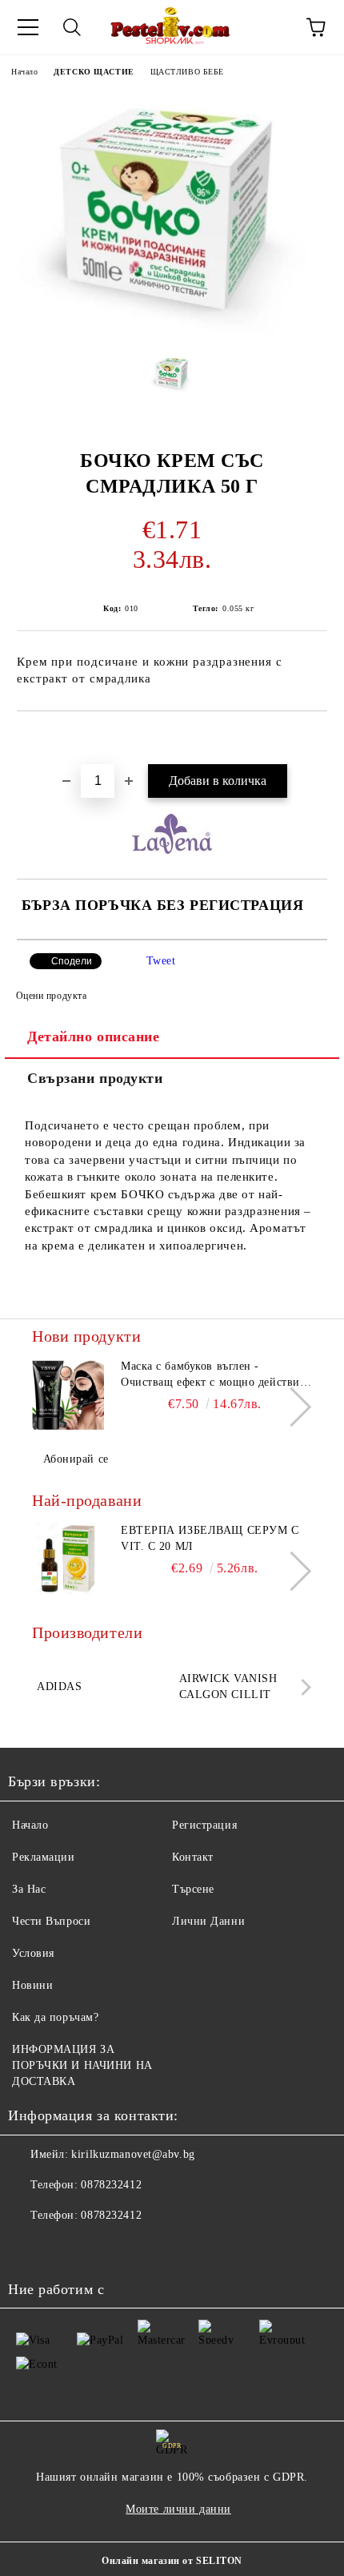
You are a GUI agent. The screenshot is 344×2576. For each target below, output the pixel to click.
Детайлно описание (93, 1036)
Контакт (193, 1857)
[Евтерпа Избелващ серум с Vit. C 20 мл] (68, 1559)
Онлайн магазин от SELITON (172, 2560)
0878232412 (111, 2185)
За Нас (29, 1889)
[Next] (291, 1407)
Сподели (71, 961)
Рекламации (43, 1857)
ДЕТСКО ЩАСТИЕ (94, 71)
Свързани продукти (95, 1078)
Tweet (161, 961)
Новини (32, 1985)
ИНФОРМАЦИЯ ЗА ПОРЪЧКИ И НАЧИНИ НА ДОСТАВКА (82, 2065)
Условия (33, 1953)
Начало (24, 71)
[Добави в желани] (315, 738)
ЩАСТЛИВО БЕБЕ (187, 71)
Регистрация (204, 1825)
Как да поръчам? (55, 2017)
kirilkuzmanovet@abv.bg (132, 2154)
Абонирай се (76, 1459)
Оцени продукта (51, 995)
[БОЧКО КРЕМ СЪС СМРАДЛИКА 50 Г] (172, 330)
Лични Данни (208, 1921)
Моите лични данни (178, 2509)
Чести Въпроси (51, 1921)
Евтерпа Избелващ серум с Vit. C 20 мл (209, 1538)
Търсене (193, 1889)
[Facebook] (29, 2247)
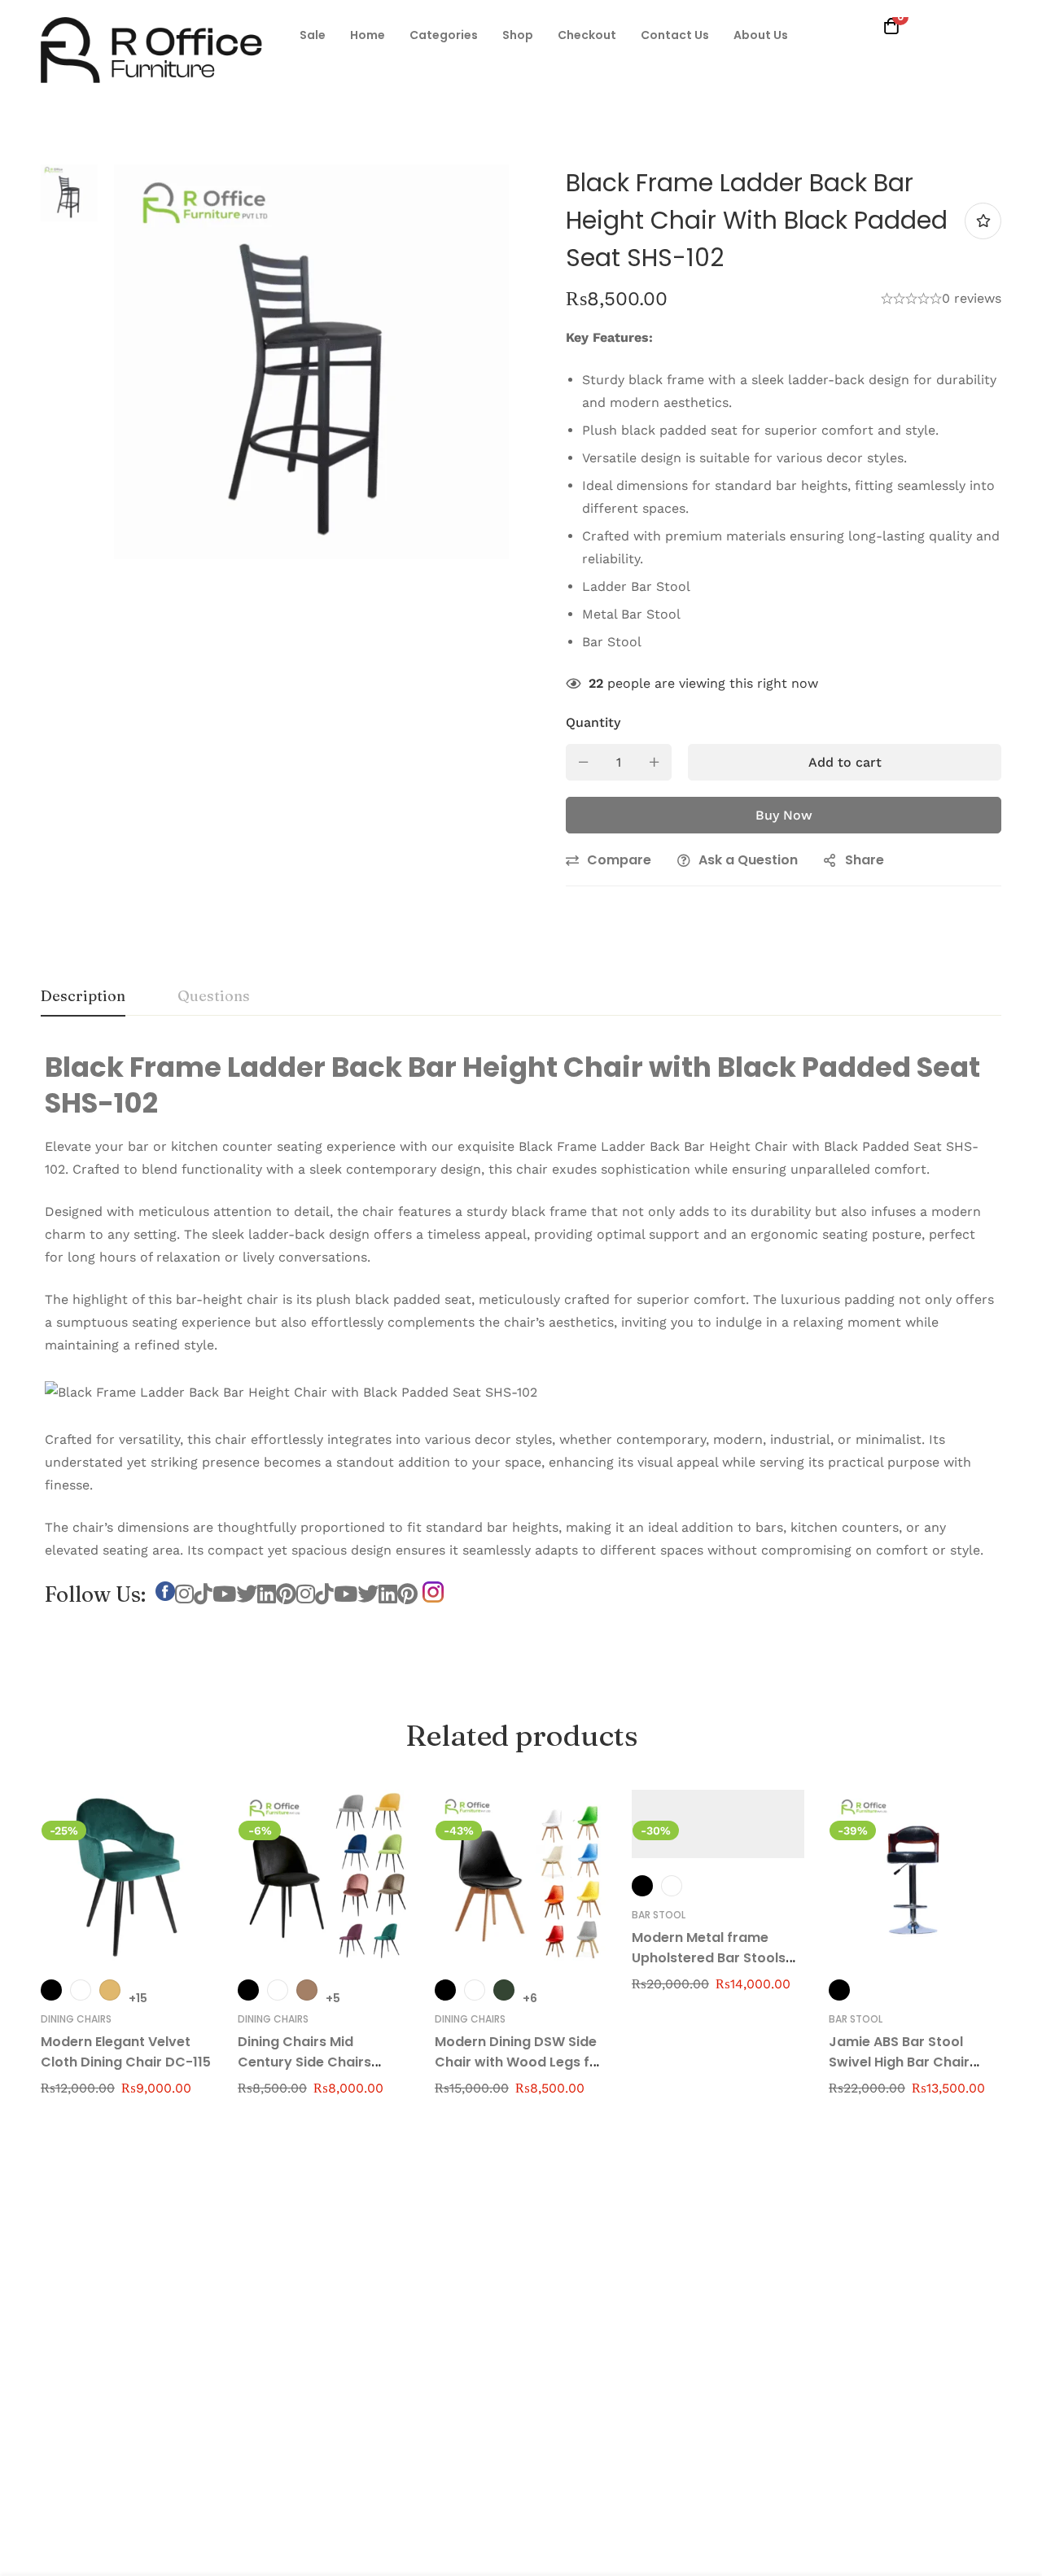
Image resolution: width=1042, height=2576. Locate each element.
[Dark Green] (503, 1990)
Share (864, 860)
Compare (619, 860)
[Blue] (80, 1990)
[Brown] (306, 1990)
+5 (333, 1998)
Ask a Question (748, 860)
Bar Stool (658, 1915)
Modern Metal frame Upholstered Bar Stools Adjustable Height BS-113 (713, 1958)
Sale (313, 35)
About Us (760, 35)
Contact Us (675, 35)
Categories (443, 35)
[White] (671, 1885)
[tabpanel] (521, 1345)
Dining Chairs (76, 2019)
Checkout (587, 35)
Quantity (593, 722)
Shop (517, 35)
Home (367, 35)
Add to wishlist (983, 221)
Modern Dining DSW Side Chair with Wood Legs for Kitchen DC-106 (519, 2062)
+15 (138, 1998)
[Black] (51, 1990)
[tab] (83, 997)
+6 (530, 1998)
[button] (312, 35)
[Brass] (109, 1990)
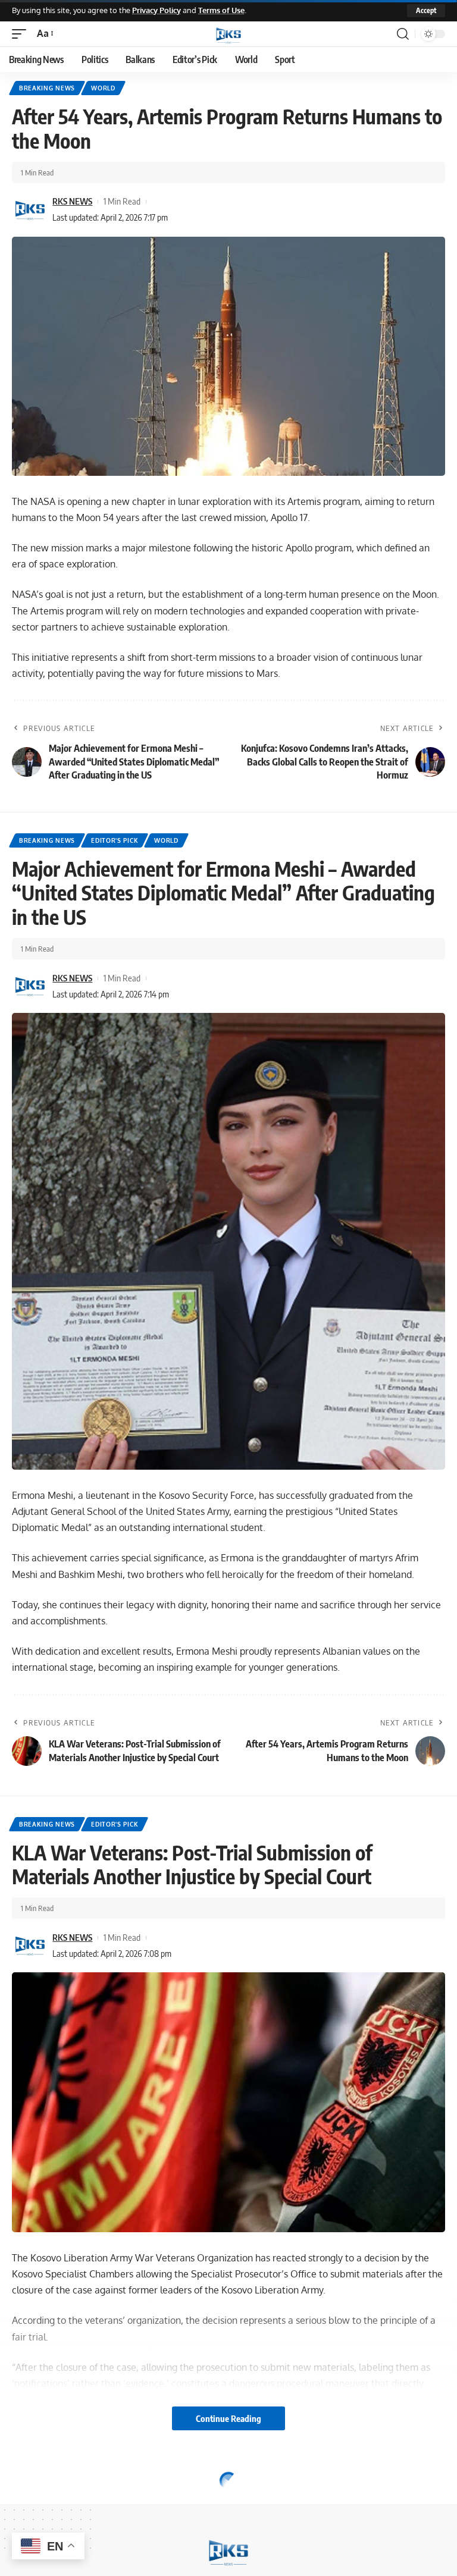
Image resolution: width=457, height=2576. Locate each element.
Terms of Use (221, 10)
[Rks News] (228, 33)
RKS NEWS (72, 201)
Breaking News (47, 88)
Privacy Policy (156, 10)
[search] (403, 34)
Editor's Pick (114, 840)
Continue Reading (228, 2418)
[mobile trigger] (22, 34)
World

======

▶ [TASK TO CARRY OUT] When a picture appears in the material, please pass over it while retyping the rest exactly.

▶ [RESPONSE BELOW]
You are a GUI agent. The screenshot is 344×2576. For each target below, output the pixel to click.
Детайлно описание (93, 1036)
Контакт (193, 1857)
[Евтерпа Избелващ серум с Vit. C 20 мл] (68, 1559)
Онлайн магазин от SELITON (172, 2560)
0878232412 (111, 2185)
За Нас (29, 1889)
[Next] (291, 1407)
Сподели (71, 961)
Рекламации (43, 1857)
ДЕТСКО ЩАСТИЕ (94, 71)
Свързани продукти (95, 1078)
Tweet (161, 961)
Новини (32, 1985)
ИНФОРМАЦИЯ ЗА ПОРЪЧКИ И НАЧИНИ НА ДОСТАВКА (82, 2065)
Условия (33, 1953)
Начало (24, 71)
[Добави в желани] (315, 738)
ЩАСТЛИВО БЕБЕ (187, 71)
Регистрация (204, 1825)
Как да поръчам? (55, 2017)
kirilkuzmanovet@abv.bg (132, 2154)
Абонирай се (76, 1459)
Оцени продукта (51, 995)
[БОЧКО КРЕМ СЪС СМРАДЛИКА 50 Г] (172, 330)
Лични Данни (208, 1921)
Моите лични данни (178, 2509)
Чести Въпроси (51, 1921)
Евтерпа Избелващ серум с Vit. C 20 мл (209, 1538)
Търсене (193, 1889)
[Facebook] (29, 2247)
Image resolution: width=1042, height=2576. Locate each element.
[Dark Green] (503, 1990)
Share (864, 860)
Compare (619, 860)
[Blue] (80, 1990)
[Brown] (306, 1990)
+5 (333, 1998)
Ask a Question (748, 860)
Bar Stool (658, 1915)
Modern Metal frame Upholstered Bar Stools Adjustable Height BS-113 (713, 1958)
Sale (313, 35)
About Us (760, 35)
Contact Us (675, 35)
Categories (443, 35)
[White] (671, 1885)
[tabpanel] (521, 1345)
Dining Chairs (76, 2019)
Checkout (587, 35)
Quantity (593, 722)
Shop (517, 35)
Home (367, 35)
Add to wishlist (983, 221)
Modern Dining DSW Side Chair with Wood Legs for Kitchen DC-106 (519, 2062)
+15 (138, 1998)
[Black] (51, 1990)
[tab] (83, 997)
+6 (530, 1998)
[button] (312, 35)
[Brass] (109, 1990)
Image resolution: width=457, height=2576. Locate each element.
Terms of Use (221, 10)
[Rks News] (228, 33)
RKS NEWS (72, 201)
Breaking News (47, 88)
Privacy Policy (156, 10)
[search] (403, 34)
Editor's Pick (114, 840)
Continue Reading (228, 2418)
[mobile trigger] (22, 34)
World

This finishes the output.